● 課題
以下の一覧の全行を、一字一句変えずに書き写せ。

======== 対象データ

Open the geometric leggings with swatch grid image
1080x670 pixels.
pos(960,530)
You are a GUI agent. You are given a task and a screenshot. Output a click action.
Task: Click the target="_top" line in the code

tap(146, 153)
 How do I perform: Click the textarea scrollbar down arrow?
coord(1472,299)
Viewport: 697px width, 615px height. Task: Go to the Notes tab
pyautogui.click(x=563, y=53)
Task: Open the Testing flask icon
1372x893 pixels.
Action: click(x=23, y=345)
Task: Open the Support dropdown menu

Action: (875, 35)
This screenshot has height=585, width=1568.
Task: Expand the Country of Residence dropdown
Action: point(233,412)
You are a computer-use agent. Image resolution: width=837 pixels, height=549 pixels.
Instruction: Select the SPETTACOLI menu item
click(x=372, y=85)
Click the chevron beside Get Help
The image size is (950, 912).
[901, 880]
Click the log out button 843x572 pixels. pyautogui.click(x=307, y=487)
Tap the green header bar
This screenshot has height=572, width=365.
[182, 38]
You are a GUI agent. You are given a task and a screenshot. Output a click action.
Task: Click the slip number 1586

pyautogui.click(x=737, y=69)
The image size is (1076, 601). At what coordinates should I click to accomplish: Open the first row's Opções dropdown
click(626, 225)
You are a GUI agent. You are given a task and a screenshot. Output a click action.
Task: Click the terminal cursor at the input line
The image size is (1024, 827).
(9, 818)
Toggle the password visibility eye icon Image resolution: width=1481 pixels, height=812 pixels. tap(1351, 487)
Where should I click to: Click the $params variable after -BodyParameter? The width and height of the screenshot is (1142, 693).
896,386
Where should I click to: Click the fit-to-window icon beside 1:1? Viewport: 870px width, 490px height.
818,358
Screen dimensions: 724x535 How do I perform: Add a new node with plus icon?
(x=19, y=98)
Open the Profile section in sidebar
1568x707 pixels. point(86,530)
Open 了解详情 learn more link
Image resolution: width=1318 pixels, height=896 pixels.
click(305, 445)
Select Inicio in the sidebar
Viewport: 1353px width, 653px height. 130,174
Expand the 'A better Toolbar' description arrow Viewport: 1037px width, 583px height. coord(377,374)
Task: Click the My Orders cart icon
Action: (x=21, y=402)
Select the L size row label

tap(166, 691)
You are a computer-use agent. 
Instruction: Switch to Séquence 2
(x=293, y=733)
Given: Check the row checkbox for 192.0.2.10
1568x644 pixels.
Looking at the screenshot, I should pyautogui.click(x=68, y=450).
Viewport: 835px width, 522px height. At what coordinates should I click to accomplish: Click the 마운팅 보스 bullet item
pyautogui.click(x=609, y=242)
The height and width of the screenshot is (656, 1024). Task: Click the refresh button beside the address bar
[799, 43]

================

● 完成解答
Open the geometric leggings with swatch grid image
1080x670 pixels.
pos(960,530)
You are a GUI agent. You are given a task and a screenshot. Output a click action.
Task: Click the target="_top" line in the code

tap(146, 153)
 How do I perform: Click the textarea scrollbar down arrow?
coord(1472,299)
Viewport: 697px width, 615px height. Task: Go to the Notes tab
pyautogui.click(x=563, y=53)
Task: Open the Testing flask icon
1372x893 pixels.
Action: click(x=23, y=345)
Task: Open the Support dropdown menu

Action: (875, 35)
This screenshot has height=585, width=1568.
Task: Expand the Country of Residence dropdown
Action: point(233,412)
You are a computer-use agent. Image resolution: width=837 pixels, height=549 pixels.
Instruction: Select the SPETTACOLI menu item
click(x=372, y=85)
Click the chevron beside Get Help
The image size is (950, 912).
[901, 880]
Click the log out button 843x572 pixels. pyautogui.click(x=307, y=487)
Tap the green header bar
This screenshot has height=572, width=365.
[182, 38]
You are a GUI agent. You are given a task and a screenshot. Output a click action.
Task: Click the slip number 1586

pyautogui.click(x=737, y=69)
The image size is (1076, 601). At what coordinates should I click to accomplish: Open the first row's Opções dropdown
click(626, 225)
You are a GUI agent. You are given a task and a screenshot. Output a click action.
Task: Click the terminal cursor at the input line
The image size is (1024, 827).
(9, 818)
Toggle the password visibility eye icon Image resolution: width=1481 pixels, height=812 pixels. tap(1351, 487)
Where should I click to: Click the $params variable after -BodyParameter? The width and height of the screenshot is (1142, 693).
896,386
Where should I click to: Click the fit-to-window icon beside 1:1? Viewport: 870px width, 490px height.
818,358
Screen dimensions: 724x535 How do I perform: Add a new node with plus icon?
(x=19, y=98)
Open the Profile section in sidebar
1568x707 pixels. point(86,530)
Open 了解详情 learn more link
Image resolution: width=1318 pixels, height=896 pixels.
click(305, 445)
Select Inicio in the sidebar
Viewport: 1353px width, 653px height. 130,174
Expand the 'A better Toolbar' description arrow Viewport: 1037px width, 583px height. coord(377,374)
Task: Click the My Orders cart icon
Action: (x=21, y=402)
Select the L size row label

tap(166, 691)
You are a computer-use agent. 
Instruction: Switch to Séquence 2
(x=293, y=733)
Given: Check the row checkbox for 192.0.2.10
1568x644 pixels.
Looking at the screenshot, I should pyautogui.click(x=68, y=450).
Viewport: 835px width, 522px height. At what coordinates should I click to accomplish: Click the 마운팅 보스 bullet item
pyautogui.click(x=609, y=242)
The height and width of the screenshot is (656, 1024). Task: Click the refresh button beside the address bar
[799, 43]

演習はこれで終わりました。